_WHAT TO DO_
Set down exact lines only, from the line with "This screenshot has height=447, width=825." through the last line of the material below, with every picture left out.
--
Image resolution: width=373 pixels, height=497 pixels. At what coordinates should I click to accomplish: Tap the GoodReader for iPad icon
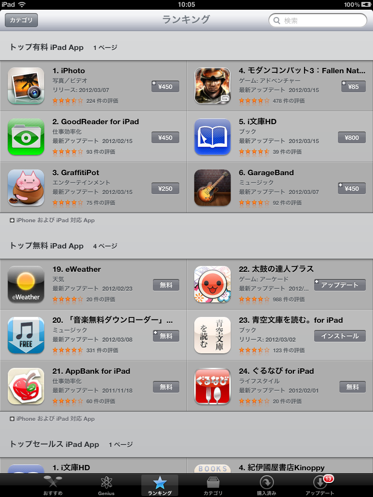pos(26,136)

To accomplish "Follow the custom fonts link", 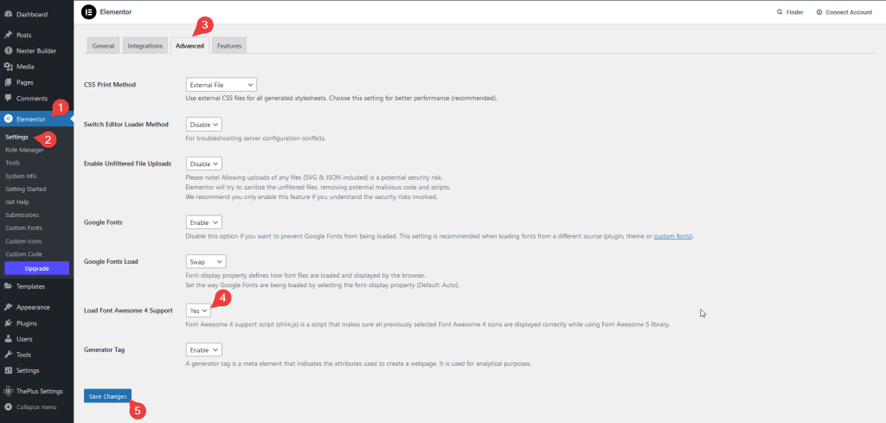I will (672, 236).
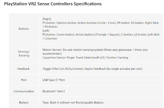Click the [Right] controller buttons text
Image resolution: width=164 pixels, height=108 pixels.
(x=47, y=19)
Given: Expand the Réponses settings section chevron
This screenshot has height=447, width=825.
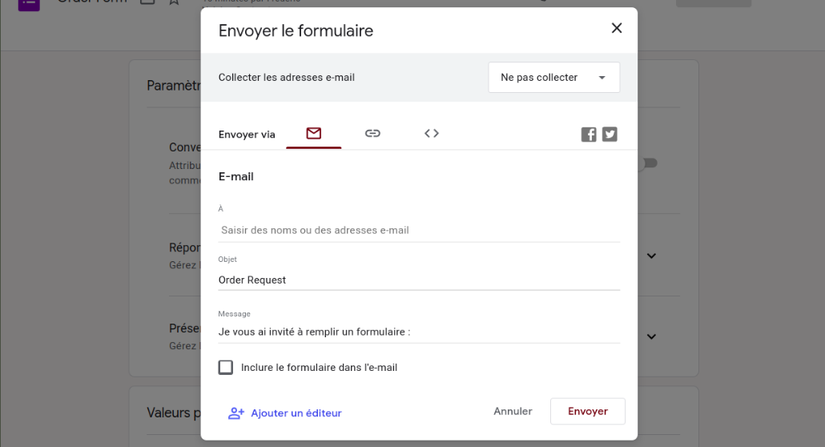Looking at the screenshot, I should pyautogui.click(x=651, y=256).
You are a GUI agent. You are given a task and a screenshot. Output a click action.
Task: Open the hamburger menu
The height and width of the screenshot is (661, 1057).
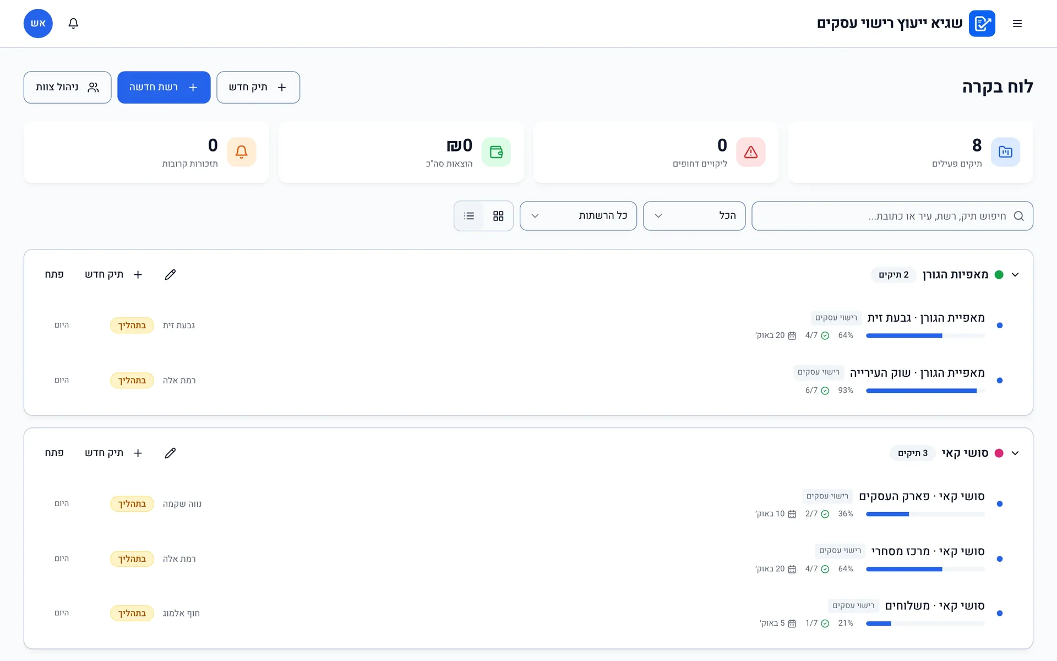tap(1017, 23)
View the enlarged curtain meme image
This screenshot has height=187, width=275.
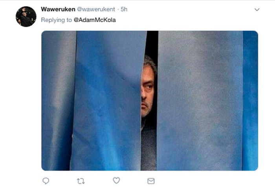[150, 101]
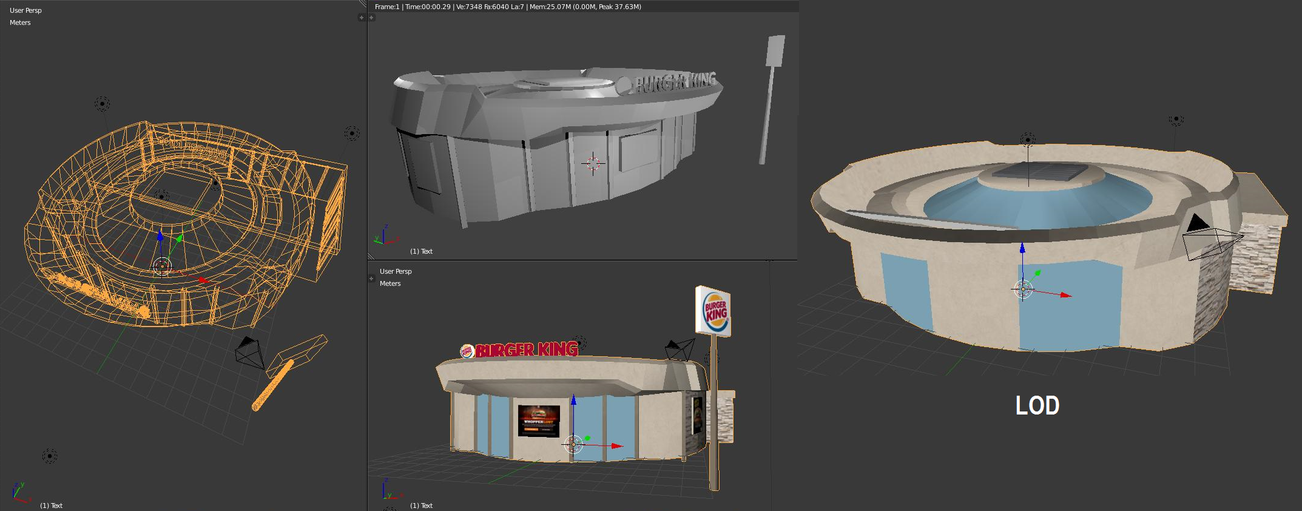Click the LOD label below the model
The height and width of the screenshot is (511, 1302).
tap(1037, 405)
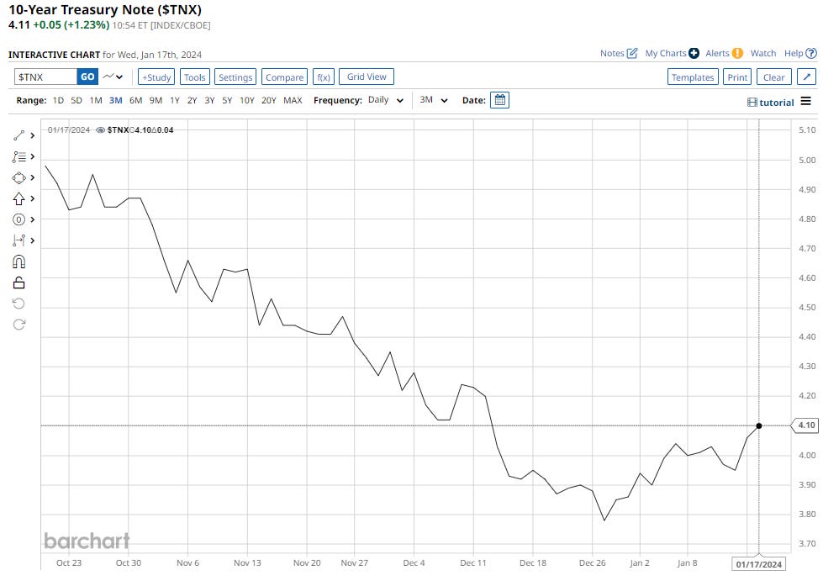
Task: Toggle the lock drawings icon
Action: tap(19, 283)
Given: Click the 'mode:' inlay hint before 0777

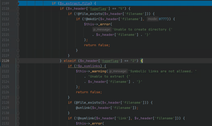Looking at the screenshot, I should point(152,19).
--
_EXERCISE OUTPUT_
This screenshot has height=447, width=825.
Looking at the screenshot, I should pyautogui.click(x=651, y=256).
You are a GUI agent. You are given a task and a screenshot. Output a click action.
Task: Open the hamburger menu
The height and width of the screenshot is (661, 1057).
tap(1017, 23)
View the enlarged curtain meme image
This screenshot has height=187, width=275.
[150, 101]
Click the LOD label below the model
The height and width of the screenshot is (511, 1302).
tap(1037, 405)
Task: Toggle the lock drawings icon
Action: tap(19, 283)
Given: Click the 'mode:' inlay hint before 0777

Looking at the screenshot, I should point(152,19).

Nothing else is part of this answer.